In 1967, the NBA's Seattle SuperSonics (more commonly known as the "Sonics") became the first modern-day major professional sports franchise in Seattle. However, in 2008, the Sonics' ownership group moved the team to Oklahoma City. Two years after the Sonics arrived in Seattle, the Major League Baseball Seattle Pilots were established, but only played one year in Seattle before moving to Milwaukee, Wisconsin. The Pilots' sole season was immortalized in Jim Bouton's book Ball Four. It wasn't until 1976 that Seattle got another professional sports team, in the form of the NFL's Seattle Seahawks. One year after that and following years of legal wrangling over the move of the Pilots, the MLB awarded Seattle a new baseball franchise, the Seattle Mariners.
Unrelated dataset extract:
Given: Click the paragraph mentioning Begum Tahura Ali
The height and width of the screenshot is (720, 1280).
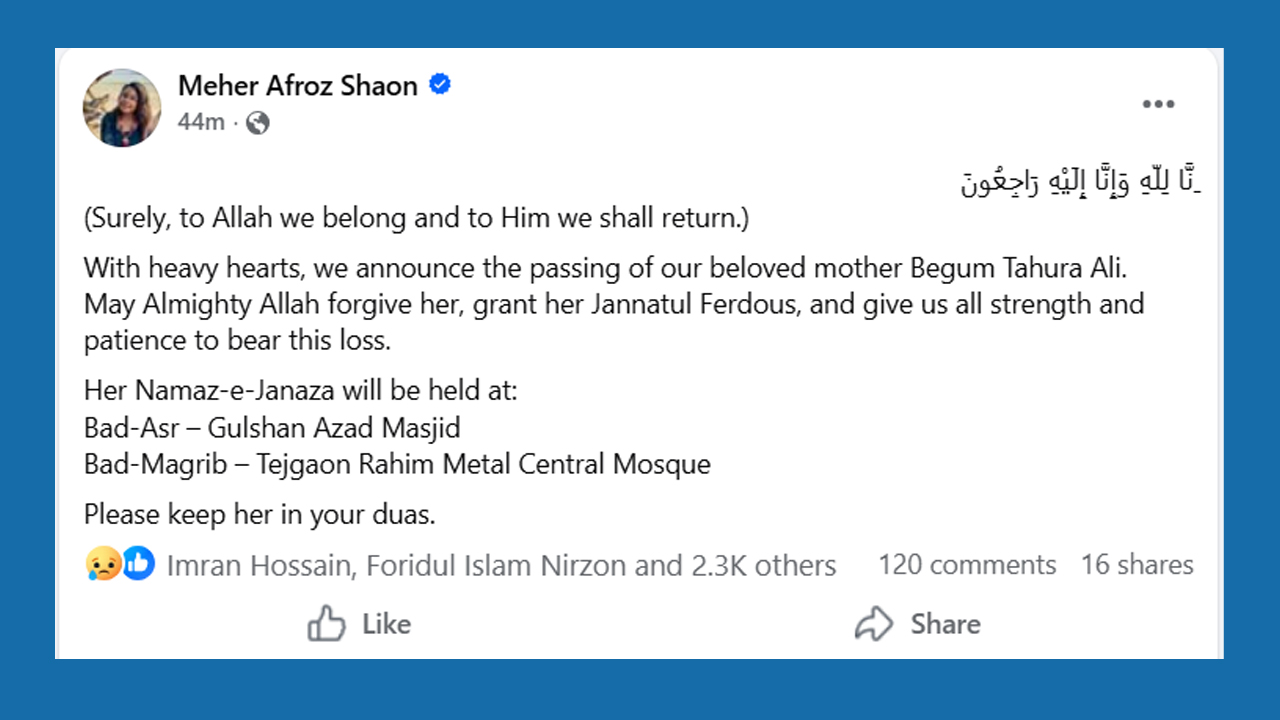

From 1978 to 1985, all three teams played in the Kingdome, with the Seahawks and Mariners continuing to play in the Kingdome until it was imploded in 2000. The final professional team to arrive in Seattle was the WNBA's Seattle Storm in 2000. The Storm currently play in KeyArena, the Seahawks in CenturyLink Field, and Mariners in Safeco Field.

Soccer in Seattle has always involved the Seattle Sounders, whose original incarnation played in the defunct NASL in the 1970s through to its demise in 1983. The name lived on in a second incarnation of the team, which played in the second level of US soccer from 1994 through 2008. In November 2007, Major League Soccer announced that Seattle would host the league's fifteenth franchise to start play in 2009. The team held a vote among its fan for the team's name between March 27 and March 31, 2008 and Seattle Sounders FC was chosen. The current version of the Sounders plays at CenturyLink Field. In September 2012 the Seattle City Council agreed to build a new $490 million in the SoDo neighborhood, which could bring the NBA back to Seattle along with the NHL.